◆ **EXERCISE DETAILS**
Verbatim transcription with images omitted: return the entries below in full.

◆ **DATA IN THIS EXERCISE**
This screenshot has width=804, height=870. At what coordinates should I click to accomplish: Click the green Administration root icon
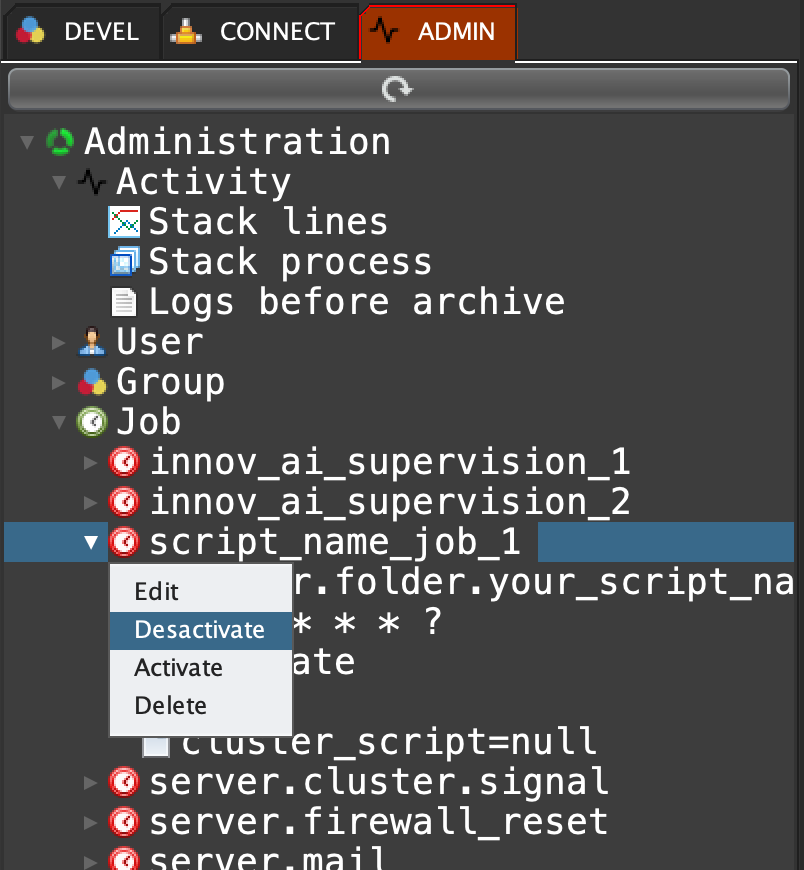(x=60, y=142)
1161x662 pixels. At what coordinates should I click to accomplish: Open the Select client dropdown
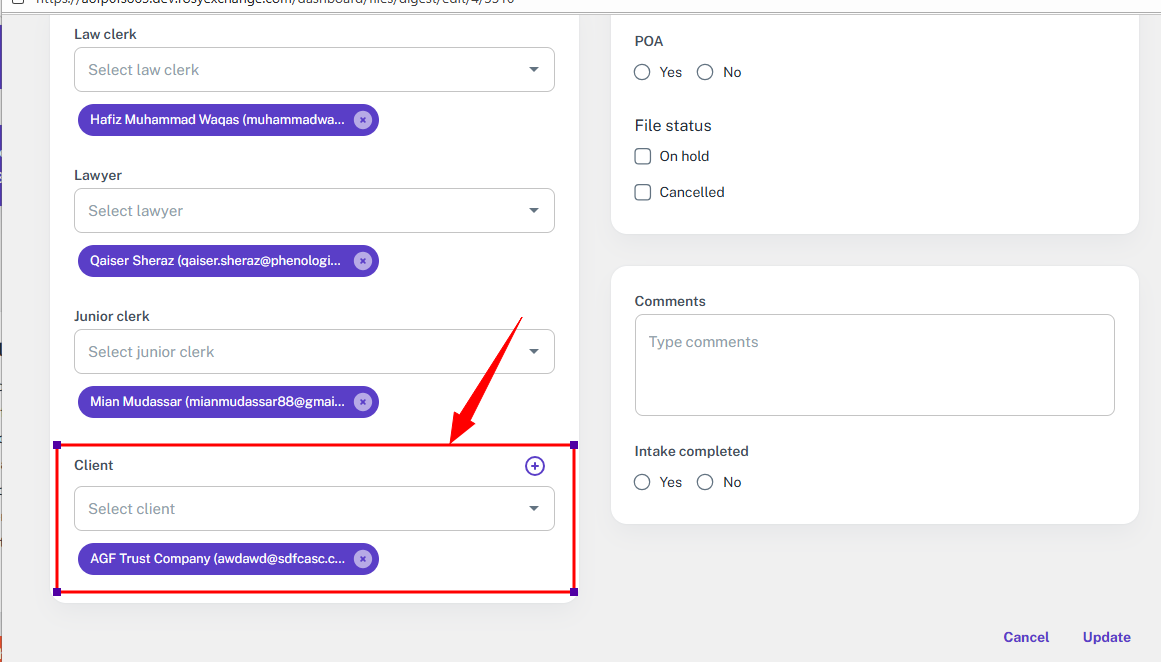click(314, 509)
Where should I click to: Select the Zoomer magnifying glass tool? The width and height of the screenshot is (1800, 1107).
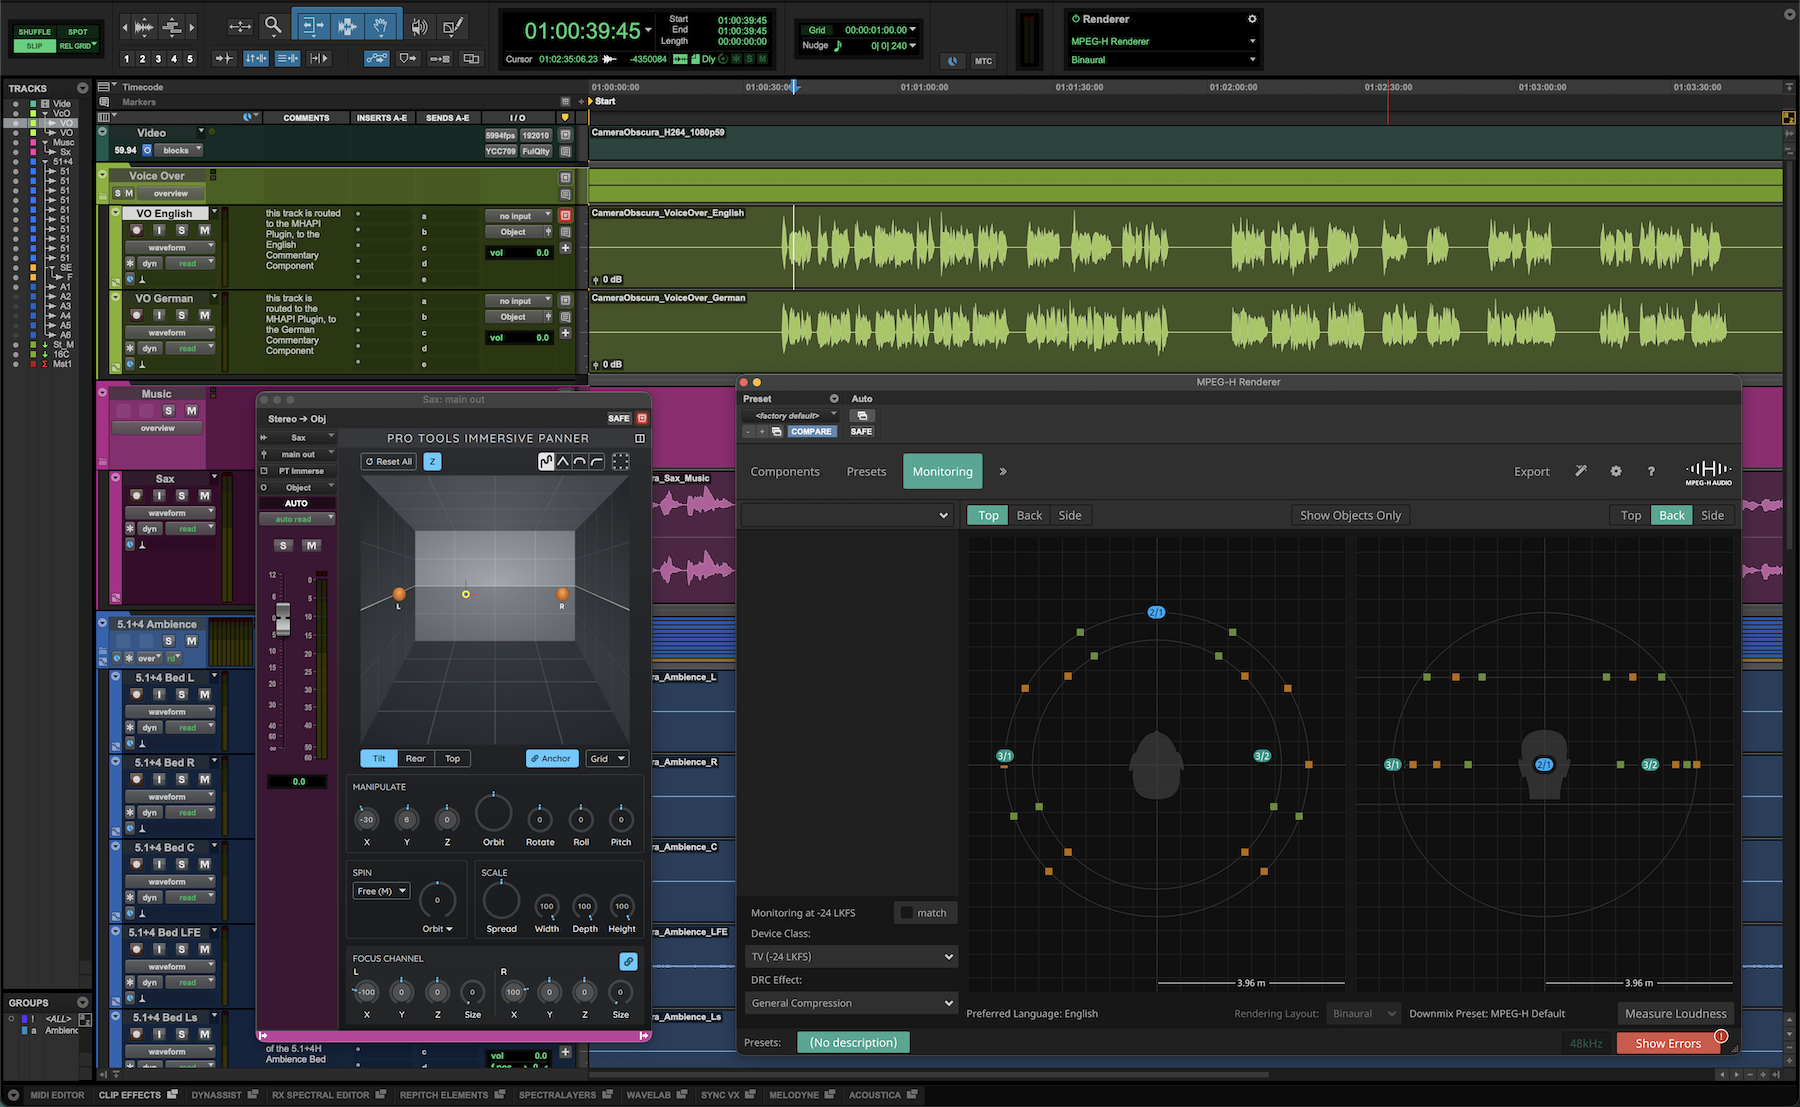tap(273, 26)
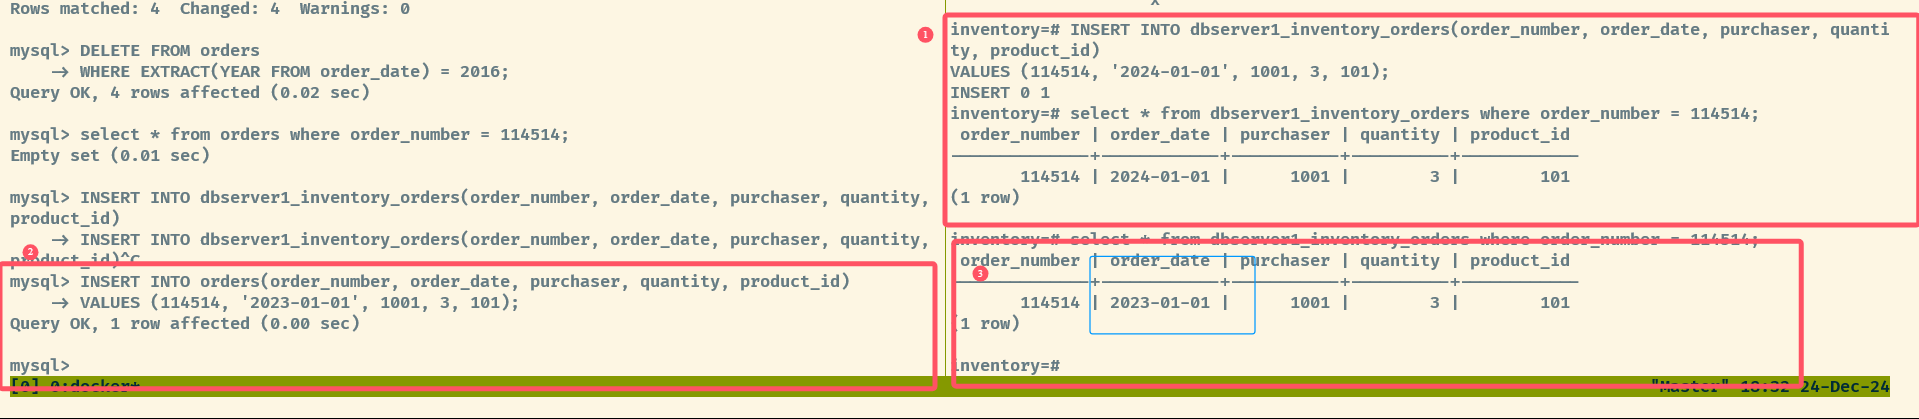Click the "Master" hostname in status bar
The image size is (1919, 419).
click(1688, 386)
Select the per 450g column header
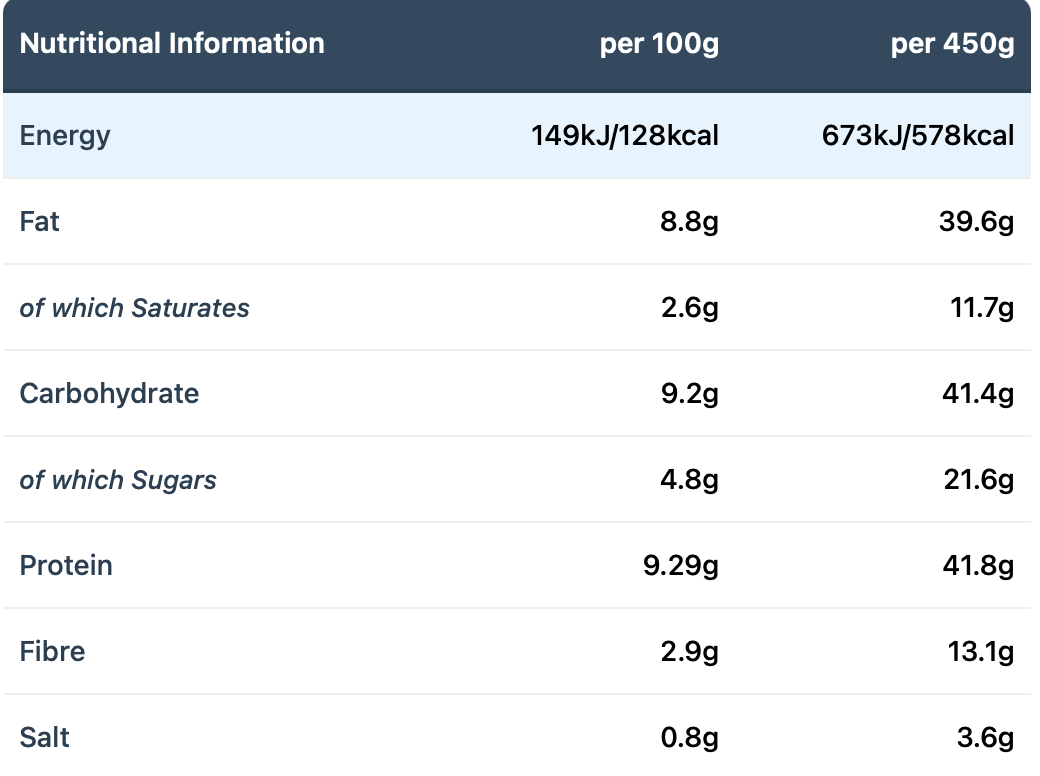The width and height of the screenshot is (1040, 776). (952, 45)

◆ **RESPONSE TO THIS EXERCISE**
This screenshot has width=804, height=870. At what coordinates should I click to accomplish: Click the green Administration root icon
(x=60, y=142)
1161x662 pixels. At what coordinates should I click to accomplish: Open the Select client dropdown
click(314, 509)
Where should I click to: Select the Zoomer magnifying glass tool? The width and height of the screenshot is (1800, 1107).
tap(273, 26)
Click the "Master" hostname in status bar
The image size is (1919, 419).
click(1688, 386)
Select the per 450g column header
The width and height of the screenshot is (1040, 776). (952, 45)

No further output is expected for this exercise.